* Assignment *
Print, please, the line that contains "Click the Apelido field to type a surname" and each line after it to the end of the entries, unchanged and with nothing else.

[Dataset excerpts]

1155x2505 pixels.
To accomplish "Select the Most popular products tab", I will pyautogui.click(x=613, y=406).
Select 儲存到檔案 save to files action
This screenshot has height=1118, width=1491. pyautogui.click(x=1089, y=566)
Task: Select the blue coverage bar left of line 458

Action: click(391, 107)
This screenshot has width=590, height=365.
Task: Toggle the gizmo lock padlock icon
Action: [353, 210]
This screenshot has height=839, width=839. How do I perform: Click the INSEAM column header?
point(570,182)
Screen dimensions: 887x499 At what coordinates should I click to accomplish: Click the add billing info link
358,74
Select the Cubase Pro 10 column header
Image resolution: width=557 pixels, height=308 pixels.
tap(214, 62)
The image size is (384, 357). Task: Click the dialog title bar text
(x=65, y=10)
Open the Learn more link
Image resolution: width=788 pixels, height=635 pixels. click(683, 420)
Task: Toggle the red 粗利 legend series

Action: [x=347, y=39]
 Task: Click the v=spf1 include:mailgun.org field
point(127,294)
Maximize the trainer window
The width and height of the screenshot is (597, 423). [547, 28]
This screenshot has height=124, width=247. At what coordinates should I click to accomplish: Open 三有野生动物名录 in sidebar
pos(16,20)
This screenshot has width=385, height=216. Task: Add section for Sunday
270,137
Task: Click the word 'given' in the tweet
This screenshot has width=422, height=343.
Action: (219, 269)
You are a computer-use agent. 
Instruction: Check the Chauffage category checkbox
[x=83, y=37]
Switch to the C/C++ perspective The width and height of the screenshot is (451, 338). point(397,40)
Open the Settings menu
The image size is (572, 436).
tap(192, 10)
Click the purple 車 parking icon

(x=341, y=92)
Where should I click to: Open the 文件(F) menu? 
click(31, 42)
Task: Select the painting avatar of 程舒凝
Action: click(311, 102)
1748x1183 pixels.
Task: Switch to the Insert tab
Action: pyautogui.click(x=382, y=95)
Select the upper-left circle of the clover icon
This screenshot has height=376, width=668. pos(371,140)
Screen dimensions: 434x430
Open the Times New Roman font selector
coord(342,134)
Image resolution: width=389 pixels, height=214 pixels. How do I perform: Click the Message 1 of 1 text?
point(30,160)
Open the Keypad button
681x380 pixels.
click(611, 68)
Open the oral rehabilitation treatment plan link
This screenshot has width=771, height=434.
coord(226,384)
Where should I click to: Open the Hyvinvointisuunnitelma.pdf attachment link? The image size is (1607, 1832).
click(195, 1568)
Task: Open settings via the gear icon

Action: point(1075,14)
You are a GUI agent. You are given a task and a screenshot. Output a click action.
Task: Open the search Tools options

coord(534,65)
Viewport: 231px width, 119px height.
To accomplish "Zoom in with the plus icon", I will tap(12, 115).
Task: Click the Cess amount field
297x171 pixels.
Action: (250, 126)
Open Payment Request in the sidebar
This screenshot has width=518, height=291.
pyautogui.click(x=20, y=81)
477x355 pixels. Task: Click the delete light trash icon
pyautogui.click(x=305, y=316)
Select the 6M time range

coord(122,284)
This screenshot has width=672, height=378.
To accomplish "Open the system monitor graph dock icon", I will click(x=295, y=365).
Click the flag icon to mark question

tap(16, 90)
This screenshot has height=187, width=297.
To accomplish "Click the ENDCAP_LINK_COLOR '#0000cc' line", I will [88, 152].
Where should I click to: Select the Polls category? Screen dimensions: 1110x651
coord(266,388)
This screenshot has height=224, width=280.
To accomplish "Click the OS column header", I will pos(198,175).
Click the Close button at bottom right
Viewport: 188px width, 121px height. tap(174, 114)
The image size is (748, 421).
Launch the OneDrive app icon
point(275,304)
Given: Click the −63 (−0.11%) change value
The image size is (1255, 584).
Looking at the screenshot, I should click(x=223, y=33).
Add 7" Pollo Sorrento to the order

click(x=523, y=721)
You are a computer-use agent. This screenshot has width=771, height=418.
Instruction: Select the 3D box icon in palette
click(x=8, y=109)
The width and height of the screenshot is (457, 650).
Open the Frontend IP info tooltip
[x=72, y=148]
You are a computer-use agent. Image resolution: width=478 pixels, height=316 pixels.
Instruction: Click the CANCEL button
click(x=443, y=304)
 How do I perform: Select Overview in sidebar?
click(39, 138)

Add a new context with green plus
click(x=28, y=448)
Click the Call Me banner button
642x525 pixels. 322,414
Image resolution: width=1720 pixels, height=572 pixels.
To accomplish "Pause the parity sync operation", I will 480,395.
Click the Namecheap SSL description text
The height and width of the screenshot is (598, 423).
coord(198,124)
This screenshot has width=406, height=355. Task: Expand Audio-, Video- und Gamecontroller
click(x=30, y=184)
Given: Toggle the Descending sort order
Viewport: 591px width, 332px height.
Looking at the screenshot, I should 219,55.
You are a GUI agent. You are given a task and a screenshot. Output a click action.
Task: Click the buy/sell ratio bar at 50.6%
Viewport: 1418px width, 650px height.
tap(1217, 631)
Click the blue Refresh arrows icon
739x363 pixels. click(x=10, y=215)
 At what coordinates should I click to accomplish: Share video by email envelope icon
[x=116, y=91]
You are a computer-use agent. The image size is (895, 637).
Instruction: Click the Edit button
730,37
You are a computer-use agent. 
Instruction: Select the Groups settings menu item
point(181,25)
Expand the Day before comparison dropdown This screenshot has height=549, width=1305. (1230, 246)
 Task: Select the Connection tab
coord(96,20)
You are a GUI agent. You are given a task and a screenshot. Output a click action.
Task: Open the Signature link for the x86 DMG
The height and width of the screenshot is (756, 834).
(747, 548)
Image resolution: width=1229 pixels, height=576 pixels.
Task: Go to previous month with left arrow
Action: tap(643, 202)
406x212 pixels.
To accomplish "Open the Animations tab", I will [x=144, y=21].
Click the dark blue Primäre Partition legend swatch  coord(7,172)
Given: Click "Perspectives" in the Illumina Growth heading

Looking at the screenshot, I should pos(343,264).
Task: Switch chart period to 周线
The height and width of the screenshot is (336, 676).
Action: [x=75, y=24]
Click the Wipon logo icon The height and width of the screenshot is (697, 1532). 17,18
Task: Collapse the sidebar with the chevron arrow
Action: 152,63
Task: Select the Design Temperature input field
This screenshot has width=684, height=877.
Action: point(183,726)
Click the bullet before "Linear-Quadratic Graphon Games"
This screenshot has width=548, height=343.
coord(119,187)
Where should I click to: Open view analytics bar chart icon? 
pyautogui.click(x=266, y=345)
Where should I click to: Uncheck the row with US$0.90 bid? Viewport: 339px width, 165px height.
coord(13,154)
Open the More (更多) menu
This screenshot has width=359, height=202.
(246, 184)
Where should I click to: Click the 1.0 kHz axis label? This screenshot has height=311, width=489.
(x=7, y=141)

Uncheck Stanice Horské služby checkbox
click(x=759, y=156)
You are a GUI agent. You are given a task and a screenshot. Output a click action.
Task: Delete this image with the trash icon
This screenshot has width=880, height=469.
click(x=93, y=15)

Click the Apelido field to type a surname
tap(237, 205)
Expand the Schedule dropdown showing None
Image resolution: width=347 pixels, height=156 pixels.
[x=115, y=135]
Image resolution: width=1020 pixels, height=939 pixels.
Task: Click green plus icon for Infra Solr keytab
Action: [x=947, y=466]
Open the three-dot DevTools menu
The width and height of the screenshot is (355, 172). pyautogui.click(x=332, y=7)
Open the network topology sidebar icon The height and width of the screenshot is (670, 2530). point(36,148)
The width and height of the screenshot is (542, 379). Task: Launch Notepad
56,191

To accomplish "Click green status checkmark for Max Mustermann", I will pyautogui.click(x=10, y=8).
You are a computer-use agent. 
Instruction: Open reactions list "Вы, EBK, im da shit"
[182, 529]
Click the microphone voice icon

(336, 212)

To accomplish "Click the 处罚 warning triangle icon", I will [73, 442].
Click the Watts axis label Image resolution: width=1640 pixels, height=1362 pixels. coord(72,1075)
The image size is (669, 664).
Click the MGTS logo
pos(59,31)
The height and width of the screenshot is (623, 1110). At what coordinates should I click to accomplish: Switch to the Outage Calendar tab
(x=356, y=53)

* Response *
Click the Apelido field to type a surname
tap(237, 205)
Expand the Schedule dropdown showing None
Image resolution: width=347 pixels, height=156 pixels.
[x=115, y=135]
Image resolution: width=1020 pixels, height=939 pixels.
Task: Click green plus icon for Infra Solr keytab
Action: [x=947, y=466]
Open the three-dot DevTools menu
The width and height of the screenshot is (355, 172). pyautogui.click(x=332, y=7)
Open the network topology sidebar icon The height and width of the screenshot is (670, 2530). point(36,148)
The width and height of the screenshot is (542, 379). Task: Launch Notepad
56,191

To accomplish "Click green status checkmark for Max Mustermann", I will pyautogui.click(x=10, y=8).
You are a computer-use agent. 
Instruction: Open reactions list "Вы, EBK, im da shit"
[182, 529]
Click the microphone voice icon

(336, 212)

To accomplish "Click the 处罚 warning triangle icon", I will [73, 442].
Click the Watts axis label Image resolution: width=1640 pixels, height=1362 pixels. coord(72,1075)
The image size is (669, 664).
Click the MGTS logo
pos(59,31)
The height and width of the screenshot is (623, 1110). At what coordinates should I click to accomplish: Switch to the Outage Calendar tab
(x=356, y=53)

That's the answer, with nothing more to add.